In their own words, “Quora is a continually improving collection of questions and answers created, edited, and organized by everyone who uses it.” It is a combination of conversation, information and question forum: think Yahoo answers meets Twitter, with a Wikipedia like information page at the end.
How does it work?
Quora users follow topics, people and questions. They are able to add answers and edit existing answers, as well as rate those that have been provided by others. Accuracy is ensured by the biography that is provided by the users and the expertise that they bring to the topic, as well as the self-regulating nature of the site: inaccurate information can be commented on or rated by other users.
What does it mean to brands?
Quora aims to create “question pages” which bring together all the most relevant information relating to a particular questions. These pages will provide content about the brand, derived from answers given by the Quora community.

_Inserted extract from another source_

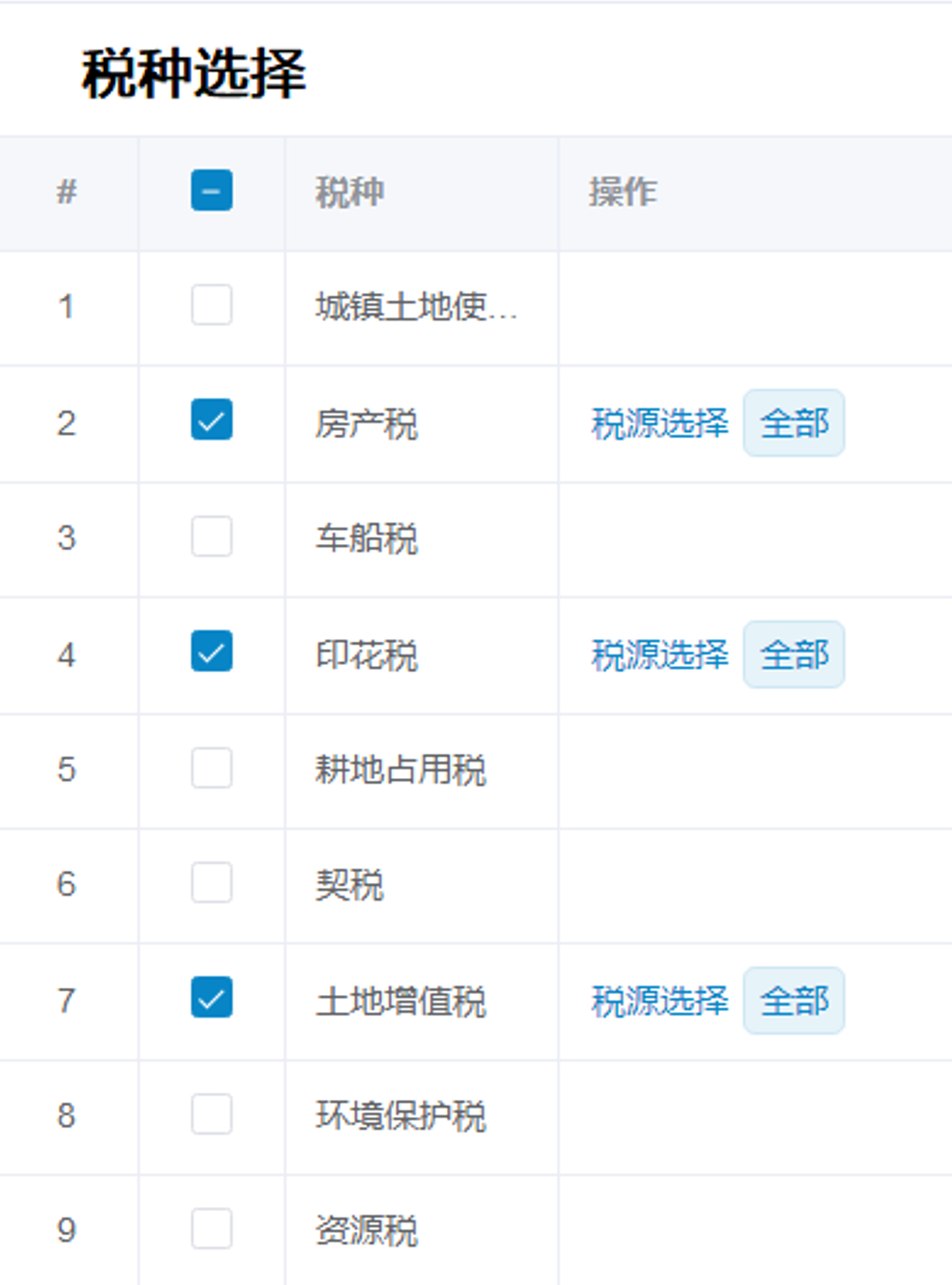Click the truncated 城镇土地使… tax name

[415, 307]
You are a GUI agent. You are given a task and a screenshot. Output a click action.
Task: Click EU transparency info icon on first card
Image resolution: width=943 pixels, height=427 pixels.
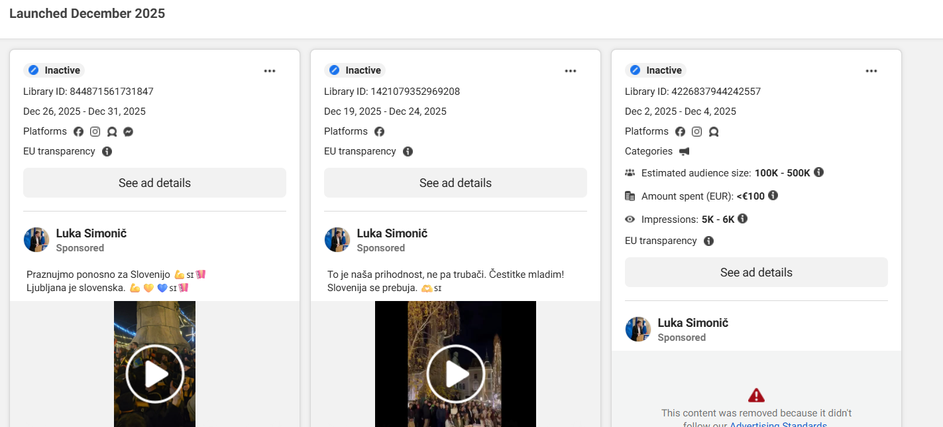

This provides a number of risks and opportunities for brands, including:
- Insight into questions/needs relating to the brand /product
- Opportunity to engage in conversations relating to the product
- Opportunity to identify brand advocates, experts and influencers.
- Community-generated content and conversation about product/brand
Initial research suggests that Google is pulling in information from Quora. This could impact brand’s position in search ratings, as well as sales deriving from recommendation or consumer opinion.